Is U.S. Healthcare Costing More?

The general concerns about US healthcare are about quality and cost. We need to take stock every once in a while and see where improvements can be made.

An article in (MedPage Today) — concludes that Healthcare costs in the U.S. remain the highest per person, but expenditure growth has slowed in the past decade, bringing the nation’s health budget more in line with other countries, according to a new analysis.

Over the period of the study analysis, the researchers found that health spending in the U.S. grew twice as fast as the comparator countries in the early 2000s, but declined steeply — from approximately 7% in 2002 to less than 2% annually by 2011 — and fell to less than that of the comparator countries after 2007, they wrote in the Lancet in a series entitled “The health of Americans.”

They attributed the U.S. healthcare spending downturn to a combination of government policies and market forces.

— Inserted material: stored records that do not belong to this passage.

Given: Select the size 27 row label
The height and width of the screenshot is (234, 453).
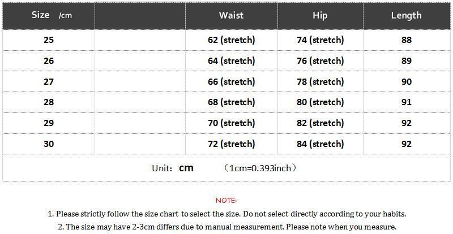Looking at the screenshot, I should click(49, 82).
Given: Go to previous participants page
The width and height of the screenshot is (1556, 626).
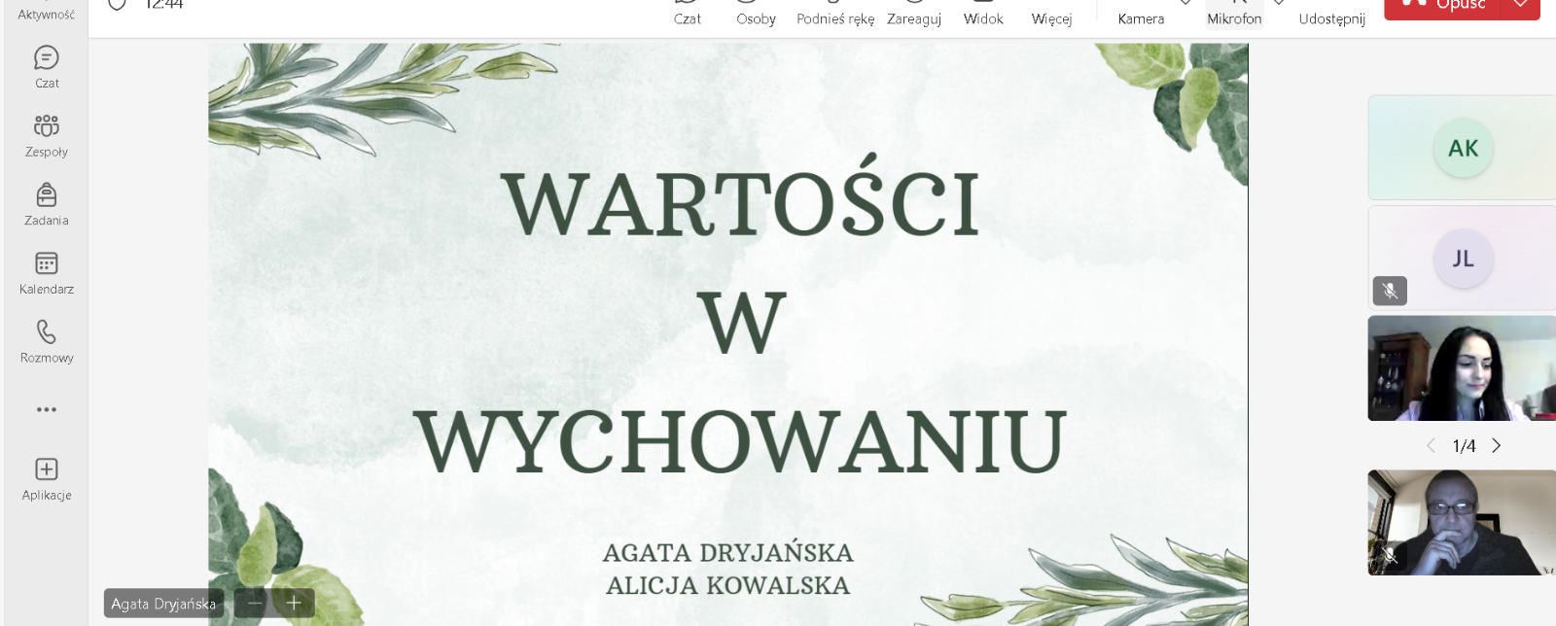Looking at the screenshot, I should pyautogui.click(x=1431, y=445).
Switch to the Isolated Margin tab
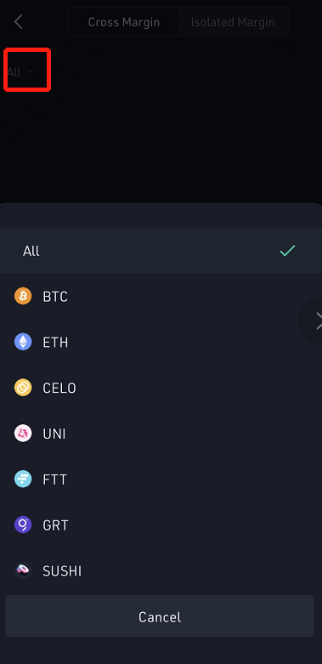Image resolution: width=322 pixels, height=664 pixels. point(233,22)
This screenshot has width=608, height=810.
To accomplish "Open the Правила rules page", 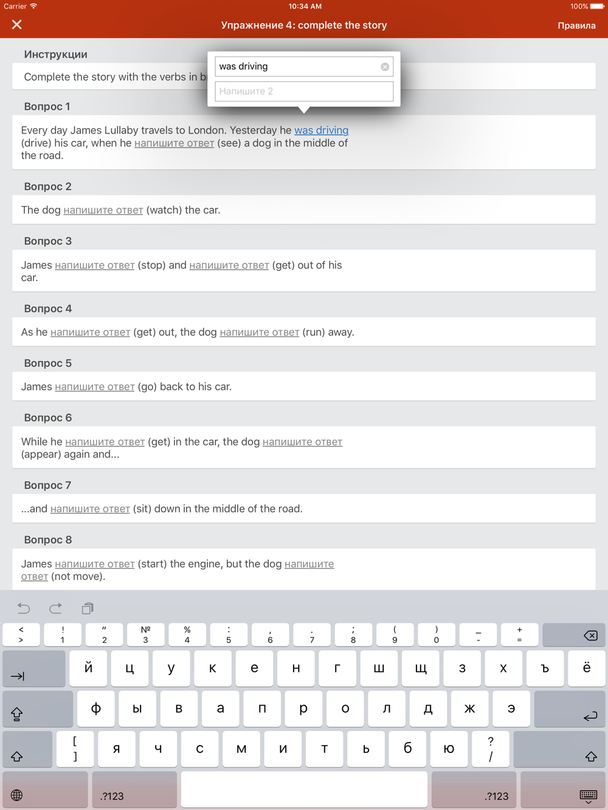I will pos(576,26).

However, U.S. healthcare costs also remain the highest as a share of gross domestic product (GDP) compared with the five other high-spending countries, according to the report.

“OECD work on comparative price levels in health suggests that the prices, rather than volumes, of health services contribute the most to explaining the higher U.S. spending, in line with the conclusions of scholarly work,” the authors wrote.

They noted that probable explanations for health price levels being higher in the U.S. are a more intense use of health-related technologies, low productivity, decentralized price negotiations, a fragmented insurance market, and a high level of provider concentration in geographic areas.

This downward pressure on health spending growth continued into 2012. New data released by OECD found U.S. health spending grew less than the comparator countries in this period, despite a slight rebound of healthcare expenditure growth, according to an accompanying statement.

The declining rate of growth in healthcare expenditure is striking because, unlike the other five countries studied, the U.S. started major reforms to expand healthcare coverage to a wider proportion of the population during the 2008-2011 period.

In addition, 2011 was the first year since the start of the economic crisis when the number of people without medical insurance in the U.S. dropped by 1.3 million, the authors pointed out.

However, they cautioned that “this progress is no reason for complacency,” calling for greater efforts in the coming years to control the main driver of higher healthcare expenditure in the U.S., namely “health sector prices.”